> [Exercise]
Reproduce the passage of the Planning Service text below, starting with "Northern Irish executive" and going on through "associated subordinate legislation.".

> [Text excerpt]
══════════

Planning Service
- Legal status: Active
- Headquarters: Millennium House 17-25 Great Victoria Street Belfast BT2 7BN
- Region served: Northern Ireland
- Leadership: Deputy Secretary - Planning and Local Government Group: Ian Maye; Director of Strategic Planning Division: Anne Garvey; Director of Local Planning Division: Fiona McCandless; Director of Planning Policy Division: Maggie Smith; Acting Director of Local Government Policy Division: Liz Loughran;
- Website: planningni.gov.uk

= Planning Service =

Northern Irish executive agency

The Planning Service was an agency within the Department of the Environment (Northern Ireland), which regulated the development and the use of land in the public interest and whose functions have been taken over by the Department for Infrastructure.

== Origins ==
The Town and Country Planning Service was established in 1973 when the responsibilities of local planning authorities briefly passed to the Ministry of Development and later to the Department of the Housing, Local Government and Planning before being integrated into the Department of the Environment for Northern Ireland. The Department's statutory planning functions are currently governed by the Planning (Northern Ireland) Order 1991 and associated subordinate legislation.

══════════

> [Material provided]
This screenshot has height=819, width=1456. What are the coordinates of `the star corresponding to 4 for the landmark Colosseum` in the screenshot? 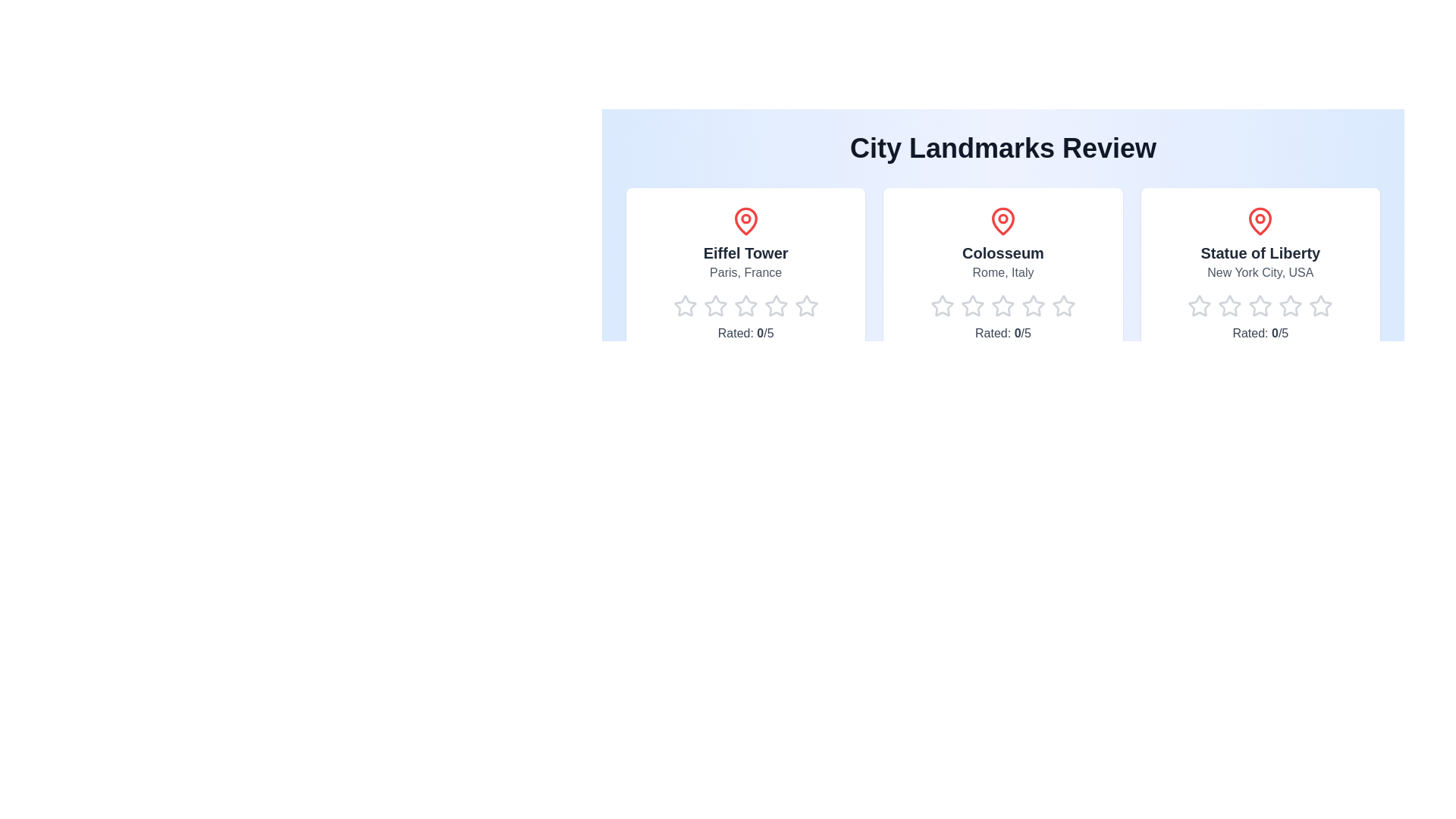 It's located at (1021, 306).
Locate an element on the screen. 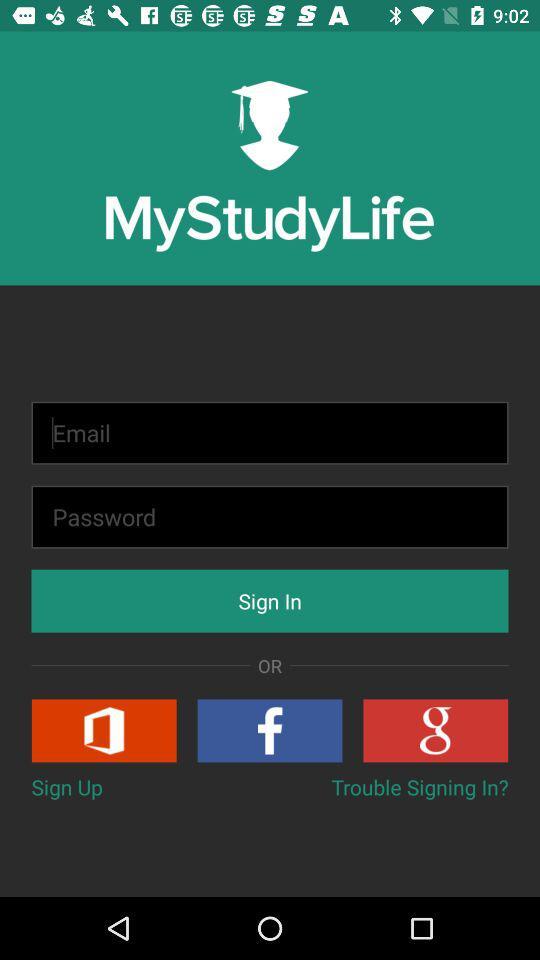  the button above trouble signing in? item is located at coordinates (434, 729).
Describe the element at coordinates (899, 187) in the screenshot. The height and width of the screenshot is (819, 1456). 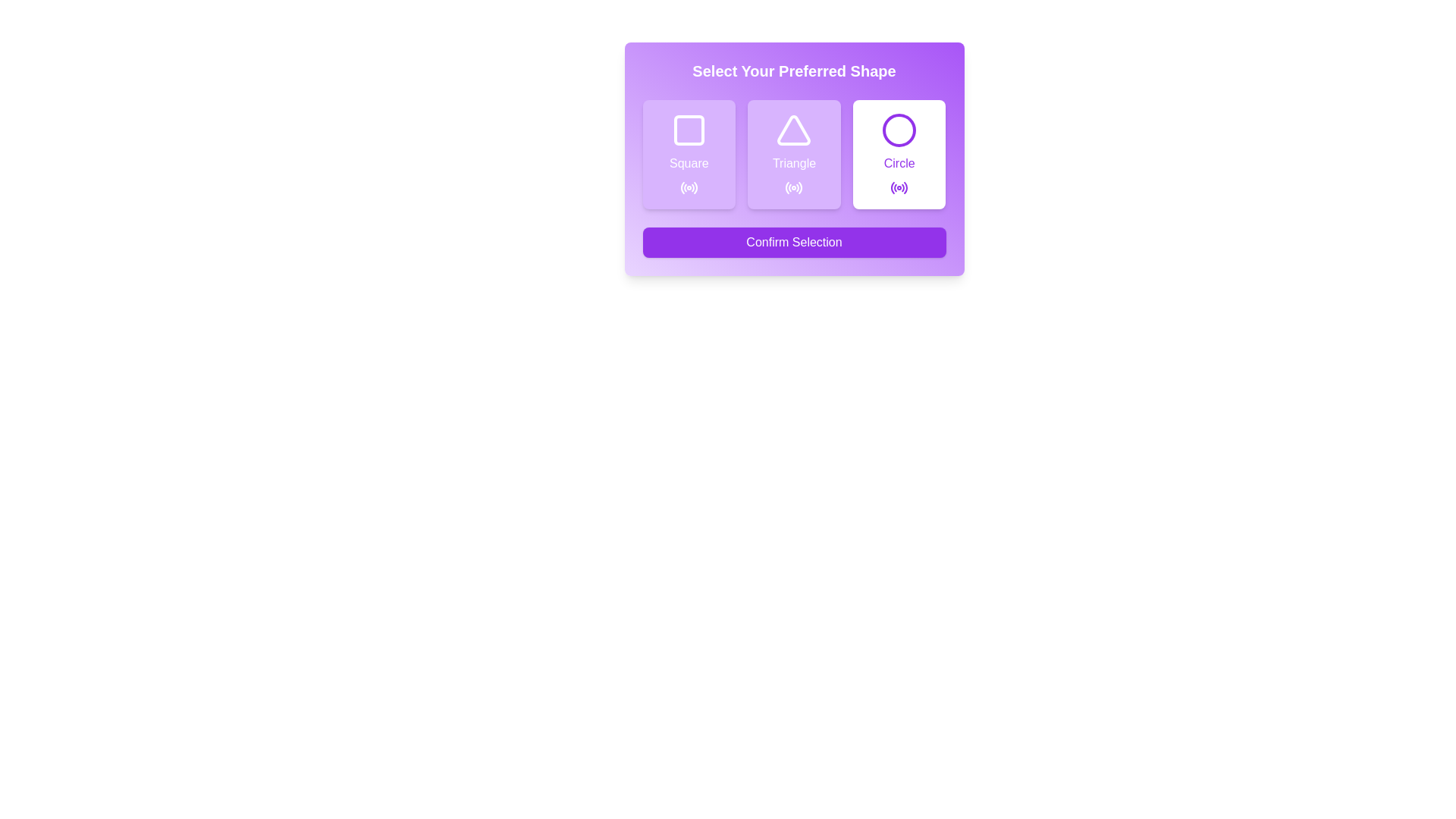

══════════

> [Task response]
Northern Irish executive agency

The Planning Service was an agency within the Department of the Environment (Northern Ireland), which regulated the development and the use of land in the public interest and whose functions have been taken over by the Department for Infrastructure.

== Origins ==
The Town and Country Planning Service was established in 1973 when the responsibilities of local planning authorities briefly passed to the Ministry of Development and later to the Department of the Housing, Local Government and Planning before being integrated into the Department of the Environment for Northern Ireland. The Department's statutory planning functions are currently governed by the Planning (Northern Ireland) Order 1991 and associated subordinate legislation.